### Text passage
Hacker News new | comments | ask | show | jobs | submit login
Movfuscator – Single instruction C compiler (github.com)
197 points by acheron 23 days ago | hide | past | web | favorite | 60 comments



Of course, no post like this is complete without OISC:

https://en.wikipedia.org/wiki/One_instruction_set_computer

(Then, there's my contribution: NISC -- the Null Instruction Set Computer! It's a revolutionary architecture, in that die sizes and TDP can be scaled down, seemingly arbitrarily, with no loss in functionality. In fact, NISC can transcend the solid state entirely, and be implemented directly on the quantum foam of the vacuum!

Another benefit: NISC machines are entirely immune to all buffer overflow and use after free exploits! In fact, they are free of all exploits, whatsoever!)


Someone made a NISC compiler: https://github.com/jbangert/trapcc


Well, we start running one instruction, it just never quite finishes. The other OISC systems run way more than one instruction, they’re just always the same one with different parameters.
######
- **Your instructions**: Pick up the Hacker News thread on the Movfuscator single-instruction C compiler after its final comment, and continue the discussion with further replies.
### Given material
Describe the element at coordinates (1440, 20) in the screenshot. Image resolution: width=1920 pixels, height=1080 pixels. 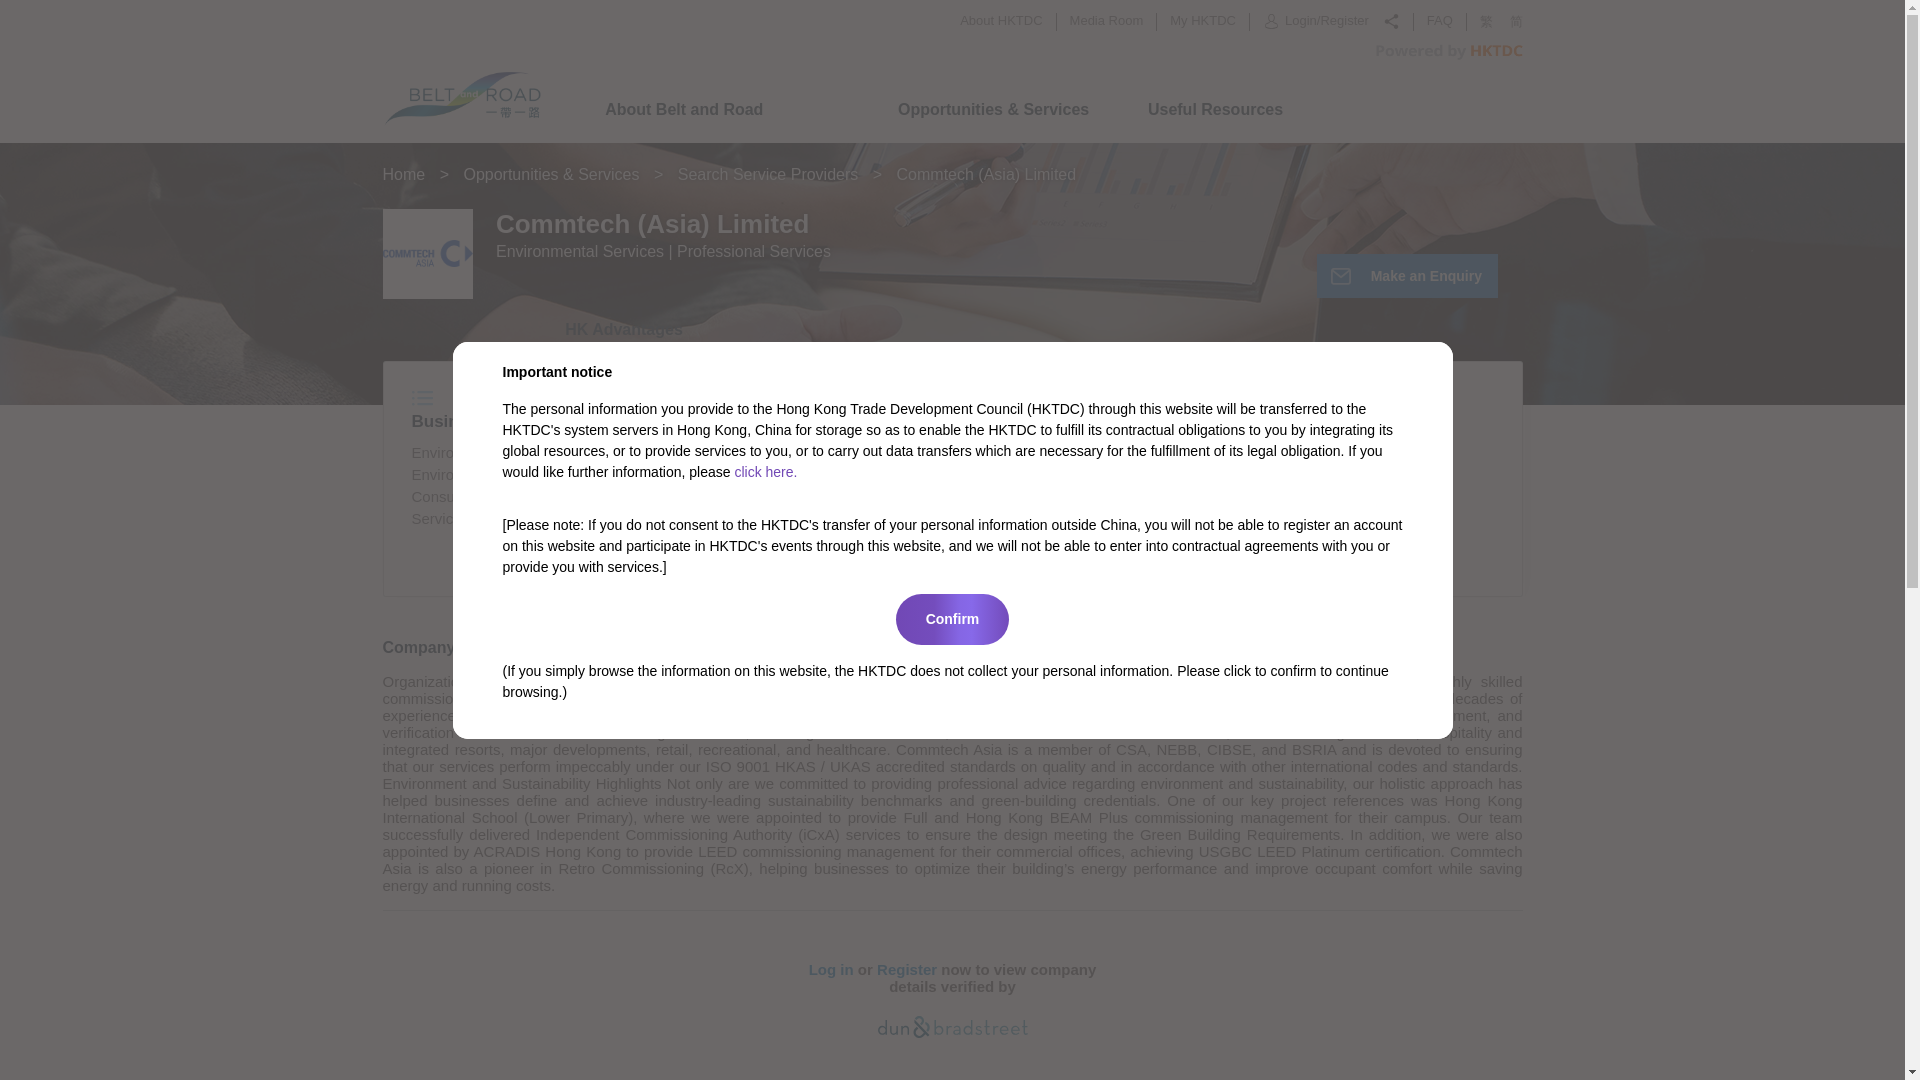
######
- **Result of the exercise**:
Although that's funny, NISC is already a thing:

https://en.wikipedia.org/wiki/No_instruction_set_computing


Nope, it's trivial to DoS them. Attackers don't even have to do anything.


Nope, it's trivial to DoS them. Attackers don't even have to do anything.

That's just the "wrong" spin! NISC computers exhibit the same performance characteristics under DDOS attacks of immense scale. Increase the scale of the DDOS attack, and the performance graph remains flat! And by flat, I don't mean with a small slope or slight wobbles. I mean completely flat!


If the attackers can't do anything how will they DoS them? Wait I think I understand now how it can be implemented on the directly on the quantum foam of the vacuum.


It doesn't matter that they can't do anything if they don't need to do anything. Things attackers can't do only matter if they'd need to do them.


Newsflash: NISC system weathers huge DDOS attack, with no discernible effects!

> Things attackers can't do only matter if they'd need to do them.

BUT, by the same token, things attackers can do don't matter either! NISC computers: So advanced, they make all attackers meaningless!


Best part of the project is at the bottom, in the FAQ:

> Q: Why did you make this? A: I thought it would be funny.


This is real hacker news.


Without taking anything away from the author, calling MOV a "single instruction" stretches things quite a bit. It's more of a big family of instructions that happen to share an assembly mnemonic.


MOV a "single instruction" stretches things quite a bit. It's more of a big family of instructions that happen to share an assembly mnemonic.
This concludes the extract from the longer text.